Un silence de mort s’installa dans la pièce.
-Alors, hasarda quelqu’un, ces types ont été tués par des fantômes ?
-Ca expliquerait bien la peur inscrite sur leurs visages !
Le silence se fit encore plus pesant. Pendant un moment l’air sembla comme chargé d’électricité. Ce fut le commissaire qui finit par le briser.
-Alors que faire dans ce cas ?
-Aux problèmes spirituels solution spirituelle ! Nous auront besoin d’hommes de Dieu !
-Il n’y a vraiment aucune autre solution ? Fit le commissaire, dubitatif.
-A moins que nos armes puissent venir à bout de spectres je n’en vois pas d’autre !
-Bon sang, je n’avais jamais pensé de toute ma carrière arriver un jour à de telles stupidités !
-Il sera 2heures dans 15 minutes ! Avertit quelqu’un.
-Alors qu’attendez-vous bon Dieu ? Appelez un prêtre ! Hurla le commissaire.

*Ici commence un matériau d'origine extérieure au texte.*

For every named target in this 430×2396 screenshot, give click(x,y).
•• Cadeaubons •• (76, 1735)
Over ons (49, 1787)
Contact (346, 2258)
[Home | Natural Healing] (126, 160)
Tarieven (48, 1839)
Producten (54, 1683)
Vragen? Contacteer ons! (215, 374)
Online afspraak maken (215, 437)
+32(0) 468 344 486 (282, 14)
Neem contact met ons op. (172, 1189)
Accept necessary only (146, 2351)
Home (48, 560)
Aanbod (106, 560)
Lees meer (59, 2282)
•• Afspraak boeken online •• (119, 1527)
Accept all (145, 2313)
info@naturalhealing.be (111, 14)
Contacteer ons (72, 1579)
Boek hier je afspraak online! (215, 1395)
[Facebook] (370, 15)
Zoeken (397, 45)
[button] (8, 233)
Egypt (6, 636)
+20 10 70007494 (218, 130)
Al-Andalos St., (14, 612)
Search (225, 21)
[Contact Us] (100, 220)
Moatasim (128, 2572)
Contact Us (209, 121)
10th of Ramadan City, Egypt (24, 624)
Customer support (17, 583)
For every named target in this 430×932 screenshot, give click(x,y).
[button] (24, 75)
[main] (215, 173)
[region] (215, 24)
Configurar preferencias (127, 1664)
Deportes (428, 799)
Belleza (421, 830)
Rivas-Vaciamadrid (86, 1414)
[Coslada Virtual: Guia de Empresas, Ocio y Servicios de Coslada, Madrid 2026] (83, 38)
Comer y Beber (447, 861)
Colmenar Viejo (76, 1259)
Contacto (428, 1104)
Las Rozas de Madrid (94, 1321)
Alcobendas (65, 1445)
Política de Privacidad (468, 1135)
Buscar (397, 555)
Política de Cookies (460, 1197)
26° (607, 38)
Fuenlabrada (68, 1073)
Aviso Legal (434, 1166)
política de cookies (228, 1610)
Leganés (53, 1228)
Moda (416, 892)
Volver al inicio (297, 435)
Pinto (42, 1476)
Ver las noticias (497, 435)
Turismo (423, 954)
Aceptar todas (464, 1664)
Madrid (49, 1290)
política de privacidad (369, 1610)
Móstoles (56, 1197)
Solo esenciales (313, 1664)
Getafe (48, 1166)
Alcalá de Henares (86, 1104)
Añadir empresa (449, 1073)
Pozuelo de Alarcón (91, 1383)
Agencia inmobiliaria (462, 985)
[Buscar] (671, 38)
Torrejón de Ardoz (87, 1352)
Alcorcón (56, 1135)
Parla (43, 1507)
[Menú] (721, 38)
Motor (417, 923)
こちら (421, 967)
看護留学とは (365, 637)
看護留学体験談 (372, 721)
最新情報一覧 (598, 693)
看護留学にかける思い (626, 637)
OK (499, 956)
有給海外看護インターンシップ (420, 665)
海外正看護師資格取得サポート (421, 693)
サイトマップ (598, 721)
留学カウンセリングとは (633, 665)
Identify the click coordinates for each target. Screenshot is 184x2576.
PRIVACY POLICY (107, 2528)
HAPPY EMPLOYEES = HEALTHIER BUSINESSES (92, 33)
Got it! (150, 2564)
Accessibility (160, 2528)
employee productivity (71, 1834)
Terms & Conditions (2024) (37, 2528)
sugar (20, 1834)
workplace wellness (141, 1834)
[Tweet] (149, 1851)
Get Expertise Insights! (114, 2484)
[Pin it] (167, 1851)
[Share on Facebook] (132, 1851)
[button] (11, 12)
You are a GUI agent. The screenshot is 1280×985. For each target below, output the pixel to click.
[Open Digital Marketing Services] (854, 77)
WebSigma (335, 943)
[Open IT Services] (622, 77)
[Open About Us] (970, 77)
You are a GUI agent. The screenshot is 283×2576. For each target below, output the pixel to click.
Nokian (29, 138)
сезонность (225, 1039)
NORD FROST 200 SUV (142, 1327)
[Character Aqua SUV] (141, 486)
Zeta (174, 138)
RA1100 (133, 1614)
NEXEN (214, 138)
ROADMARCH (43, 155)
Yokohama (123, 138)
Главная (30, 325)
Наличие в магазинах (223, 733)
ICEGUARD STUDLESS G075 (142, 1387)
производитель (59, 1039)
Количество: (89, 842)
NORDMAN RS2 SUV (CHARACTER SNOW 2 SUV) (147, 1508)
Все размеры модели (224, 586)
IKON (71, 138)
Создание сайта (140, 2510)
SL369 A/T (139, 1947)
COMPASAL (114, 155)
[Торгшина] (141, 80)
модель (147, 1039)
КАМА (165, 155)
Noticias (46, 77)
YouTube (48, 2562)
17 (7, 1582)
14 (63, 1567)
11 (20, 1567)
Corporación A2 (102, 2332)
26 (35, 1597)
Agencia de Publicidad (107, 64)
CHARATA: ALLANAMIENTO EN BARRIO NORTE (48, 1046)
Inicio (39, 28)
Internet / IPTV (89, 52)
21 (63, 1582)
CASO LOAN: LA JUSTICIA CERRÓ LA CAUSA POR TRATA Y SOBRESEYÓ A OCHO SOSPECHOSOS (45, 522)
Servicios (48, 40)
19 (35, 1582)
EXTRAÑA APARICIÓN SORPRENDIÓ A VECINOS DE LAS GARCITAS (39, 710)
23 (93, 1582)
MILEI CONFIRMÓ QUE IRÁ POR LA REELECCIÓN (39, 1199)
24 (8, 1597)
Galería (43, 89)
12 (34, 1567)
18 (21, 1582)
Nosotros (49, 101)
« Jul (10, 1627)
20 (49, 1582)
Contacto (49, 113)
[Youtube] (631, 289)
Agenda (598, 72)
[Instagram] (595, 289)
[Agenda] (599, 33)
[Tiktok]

-Vu qu’on ignore où le cartel va frapper cette fois je pense qu’il en faudra trois, suggéra le petit enquêteur
-Alors qu’on en appelle trois une bonne fois pour toutes ! Et donnez directement à chacun d’eux l’une des adresses suivantes : Essame Ferdinand, le colonel Papouta Alihou … je crois que c’est le secrétaire d’Etat à la défense Bata Siméon…
-Pardon commissaire, objecta quelqu’un, je pense que l’adresse du général Essame ne nous sera d’aucune utilité. En ce moment même il est à paris où il doit subir une chimiothérapie…
-Alors qu’on m’apporte un téléphone avec son numéro toute suite ! Et demandez à l’un des prêtres de se rendre ici…ou plutôt dites lui de se rendre au rond point cossova. Nous l’y prendront directement !
Dix minutes plu tard les équipes divisées rejoignaient chacune sa cible. Le commissaire conduisait l’équipe qui s’était rendue chez le colonel Alihou et le petit enquêteur celle qui allait chez Bata Siméon. Joints au préalable par téléphone les deux hommes ne furent pas surpris de les voir. Tandis qu’Alihou installait ses visiteurs le commissaire essaya de nouveau de joindre le général Essame. Il avait essayé en vain sur le chemin mais cette fois ce fut la bonne.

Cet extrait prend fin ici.